Array or Dictionary Elements Access#

If the metadata parameter is an array or a dictionary, you can refer to its specific element using square brackets:

Assume the file metadata has the following parameters:

{
    "data.run_type":       "calibration",
    "data.trigger_mask":   [0,1,0,0,1],
    "data.trigger_bits":
    {
        "muon":       1,
        "electron":   0
    },
    "detector.modules":        ["a1", "a2", "a3"]
}

Then:

  • data.trigger_bits["muon"] == 1 - will match

  • data.trigger_bits["proton"] == 1 - will not match

  • data.trigger_mask[3] == 0 - will match

Also, you can use subscripts [any] as “any element of” and [all] as “all elements of” an array, but not dictionary:

  • data.trigger_bits[any] == 1 - will match

  • data.trigger_bits[any] != 1 - will match

  • data.trigger_bits[all] == 1 - will not match

  • data.trigger_bits[all] != 1 - will not match

  • data.trigger_bits[all] < 2 - will match

You can also use in and not in to check if a value is contained in the array:

  • "a1" in detector.modules - will match, equivalent to detector.modules[any] = "a1"

  • "xyz" not in detector.modules - will match, equivalent to detector.modules[all] != "xyz" or !(detector.modules[any] = "xyz")

Note that while trigger_bits[all] != 1 will not match, !(trigger_bits[all] == 1) will match. In general, the following pairs of expressions are equal:

  • array[all] != x and !(array[any] == x)

  • array[any] != x and !(array[all] == x)

To use size of the array in an expression, you use len(): len(data.trigger_mask) > 2

Ranges and Sets#

Logical expressions can include ranges or sets of values. Here are some examples:

  • params.x in 3:5 - if x is scalar, equivalent to (params.x >=3 and params.x <= 5)

  • params.x in (3,4,5) - if x is scalar, equivalent to (params.x==3 or params.x==4 or params.x==5)

Keep in mind that due to the way the underlying database works, queries with enumerated sets of allowed values work much faster than those with ranges. So while the two expressions above are mathematically equivalent for integer numbers, second one will run much faster.

A series of records

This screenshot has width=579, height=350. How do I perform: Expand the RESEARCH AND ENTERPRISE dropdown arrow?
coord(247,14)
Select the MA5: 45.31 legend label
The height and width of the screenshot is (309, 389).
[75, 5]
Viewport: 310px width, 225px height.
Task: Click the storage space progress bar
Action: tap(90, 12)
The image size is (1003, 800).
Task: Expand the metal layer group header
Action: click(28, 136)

• _Task statement_: Revise the passage on metadata query expressions, starting with "Logical expressions can" and going on through "params.x==4 or params.x==5)", so that "a single value" replaces "scalar" wherever it occurs.

• _Exercise answer_:
Logical expressions can include ranges or sets of values. Here are some examples:

  • params.x in 3:5 - if x is a single value, equivalent to (params.x >=3 and params.x <= 5)

  • params.x in (3,4,5) - if x is a single value, equivalent to (params.x==3 or params.x==4 or params.x==5)